Podemos pasar parte de nuestra vida recorriendo nuestro mundo para querer encontrar razones que nos ayuden a creer en Dios, razones extraordinarias que demuestren que Dios está presente entre nosotros, en otras palabras, milagros. Signos que nos saquen de la rutina que nos envuelve y nos transporten a una realidad mágica donde la vida, y en especial, el sufrimiento no ahogue nuestra esperanza.

Tenemos que pedir a Dios signos para darle nuestra fe, nuestra afirmación. Algunos pensarán que no es así, pero ¿has pensado alguna vez que en un momento de sufrimiento Dios tiene que responder, porque es bueno y tiene que responderme, o simplemente le quito mi aprobación y dudo de su existencia porque no se manifestó a mis necesidades particulares?

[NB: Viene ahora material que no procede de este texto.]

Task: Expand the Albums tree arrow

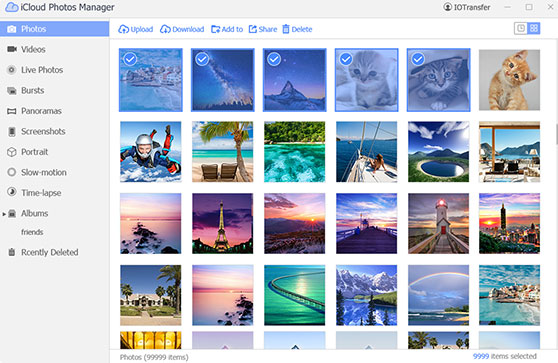Action: 4,214
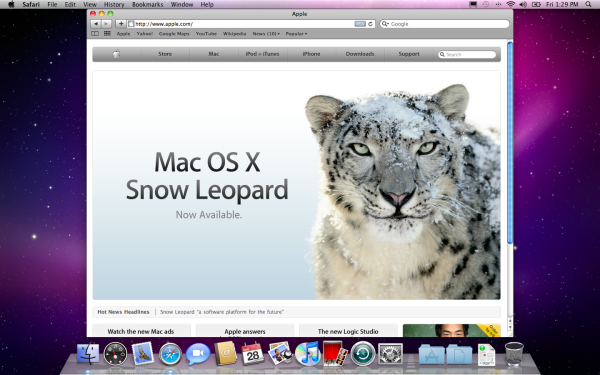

He escuchado historias de personas que oraron con fervor para que su hijo no padeciera y muriera… y no pasó nada. Solo hubo silencio y muerte. Dios no respondió como tenía que responder. Dios no siguió el guion que yo, como escritor de mi vida, puse a su papel de actor. Tomamos la actitud propia de Tomás que ante el testimonio de sus hermanos (Iglesia) no quiso creer hasta que el mismo Dios le mostrara el milagro.

“Si no veo en sus manos la señal de los clavos, si no meto el dedo en el agujero de los clavos y no meto la mano en su costado, no lo creo” No vamos como Tomás diciendo a muchos que no creo porque no me contestó, pero sentimos en nuestro interior una decepción porque no se cumplió aquello que quería.

Esto es el vivir de todo cristiano, caminar consientes de la poca fe que “poseemos” y que nos dificulta hacer nuestras las palabras de Jesús, que nos invita a seguirle y responderle a pesar de las circunstancias. Dicho lo cual, la fiesta de hoy nos recuerda que todos nosotros llevamos impreso en nuestro corazón a Tomás, mejor dicho, todos en muchas partes de nuestra vida somos Tomás. Sin embargo, también hemos vivido momentos donde, al igual que él, hemos podido decir ¡Señor mío y Dios mío! Lo que nos lleva a vivir una entrega autentica, aunque limitada, y conseguir así ese preciado tesoro que llamamos santidad, pasando de ser un simple Tomás el incrédulo a Santo Tomás el apóstol.

Recuerda que en la vida cristiana hay que dejar a Dios ser Dios.